[Dataset rows]
--- start ---

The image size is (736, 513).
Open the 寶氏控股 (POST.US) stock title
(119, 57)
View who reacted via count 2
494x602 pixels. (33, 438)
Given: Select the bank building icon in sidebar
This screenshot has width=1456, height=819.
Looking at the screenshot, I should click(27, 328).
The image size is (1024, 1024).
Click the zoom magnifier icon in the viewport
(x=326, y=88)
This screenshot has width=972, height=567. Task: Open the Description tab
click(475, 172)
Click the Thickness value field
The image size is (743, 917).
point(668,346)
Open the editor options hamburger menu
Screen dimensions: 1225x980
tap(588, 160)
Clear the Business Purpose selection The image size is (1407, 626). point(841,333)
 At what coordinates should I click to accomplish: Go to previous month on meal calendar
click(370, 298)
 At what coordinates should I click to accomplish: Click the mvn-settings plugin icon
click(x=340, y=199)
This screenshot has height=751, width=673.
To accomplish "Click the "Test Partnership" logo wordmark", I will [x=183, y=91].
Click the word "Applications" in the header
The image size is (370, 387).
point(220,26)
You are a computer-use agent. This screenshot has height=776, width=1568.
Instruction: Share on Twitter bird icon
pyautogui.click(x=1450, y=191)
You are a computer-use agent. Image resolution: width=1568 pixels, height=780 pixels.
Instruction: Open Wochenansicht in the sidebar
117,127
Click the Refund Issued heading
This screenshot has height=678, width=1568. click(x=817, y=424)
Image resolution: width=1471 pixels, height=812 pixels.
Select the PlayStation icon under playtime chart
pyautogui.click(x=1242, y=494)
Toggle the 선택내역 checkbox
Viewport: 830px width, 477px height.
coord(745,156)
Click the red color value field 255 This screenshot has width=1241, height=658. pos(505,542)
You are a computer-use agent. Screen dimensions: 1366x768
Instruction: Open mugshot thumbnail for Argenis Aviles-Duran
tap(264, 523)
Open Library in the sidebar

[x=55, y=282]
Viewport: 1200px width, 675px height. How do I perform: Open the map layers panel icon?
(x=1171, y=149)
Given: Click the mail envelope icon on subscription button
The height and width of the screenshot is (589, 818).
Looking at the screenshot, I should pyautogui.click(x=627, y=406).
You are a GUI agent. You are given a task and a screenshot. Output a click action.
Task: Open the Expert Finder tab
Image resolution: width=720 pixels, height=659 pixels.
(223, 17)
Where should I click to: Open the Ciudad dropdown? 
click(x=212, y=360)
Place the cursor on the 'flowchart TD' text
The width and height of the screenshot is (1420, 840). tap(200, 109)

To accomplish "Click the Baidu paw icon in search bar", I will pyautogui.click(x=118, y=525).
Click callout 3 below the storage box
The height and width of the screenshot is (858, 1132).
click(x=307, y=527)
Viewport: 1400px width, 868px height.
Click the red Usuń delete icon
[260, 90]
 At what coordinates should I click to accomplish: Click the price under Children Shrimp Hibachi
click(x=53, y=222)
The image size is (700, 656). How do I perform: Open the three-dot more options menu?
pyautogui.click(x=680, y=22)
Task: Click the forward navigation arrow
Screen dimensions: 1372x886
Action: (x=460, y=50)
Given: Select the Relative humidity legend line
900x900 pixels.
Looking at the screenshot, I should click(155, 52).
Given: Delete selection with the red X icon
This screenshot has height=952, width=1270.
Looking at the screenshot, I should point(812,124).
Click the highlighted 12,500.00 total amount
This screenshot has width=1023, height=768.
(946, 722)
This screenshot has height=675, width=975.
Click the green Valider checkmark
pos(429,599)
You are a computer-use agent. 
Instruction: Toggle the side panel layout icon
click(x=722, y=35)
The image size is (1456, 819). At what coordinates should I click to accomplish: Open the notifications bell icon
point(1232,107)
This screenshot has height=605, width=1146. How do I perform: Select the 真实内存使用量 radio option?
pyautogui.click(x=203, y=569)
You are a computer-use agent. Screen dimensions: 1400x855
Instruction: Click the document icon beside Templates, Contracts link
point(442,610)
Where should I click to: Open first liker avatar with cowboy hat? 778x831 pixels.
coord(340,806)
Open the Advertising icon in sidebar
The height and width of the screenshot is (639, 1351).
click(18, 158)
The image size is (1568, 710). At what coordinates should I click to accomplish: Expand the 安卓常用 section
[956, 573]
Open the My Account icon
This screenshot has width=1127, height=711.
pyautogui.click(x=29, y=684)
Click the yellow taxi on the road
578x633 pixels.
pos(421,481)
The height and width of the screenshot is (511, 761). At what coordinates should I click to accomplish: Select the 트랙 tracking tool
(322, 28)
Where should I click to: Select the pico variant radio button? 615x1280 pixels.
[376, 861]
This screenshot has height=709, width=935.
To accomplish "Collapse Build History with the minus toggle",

--- end ---

[Task directions]
Convert the items from the line containing "View who reacted via count 2" through the line containing "tap(588, 160)" into a two-column CSV with the header instruction,response, one row per item. Put each item's text and its answer in a single quoted field each, with line breaks replaced by spaces.

[Correct result]
instruction,response
"View who reacted via count 2","494x602 pixels. (33, 438)"
"Given: Select the bank building icon in sidebar This screenshot has width=1456, height=819.","Looking at the screenshot, I should click(27, 328)."
"The image size is (1024, 1024). Click the zoom magnifier icon in the viewport","(x=326, y=88)"
"This screenshot has width=972, height=567. Task: Open the Description tab","click(475, 172)"
"Click the Thickness value field The image size is (743, 917).","point(668,346)"
"Open the editor options hamburger menu Screen dimensions: 1225x980","tap(588, 160)"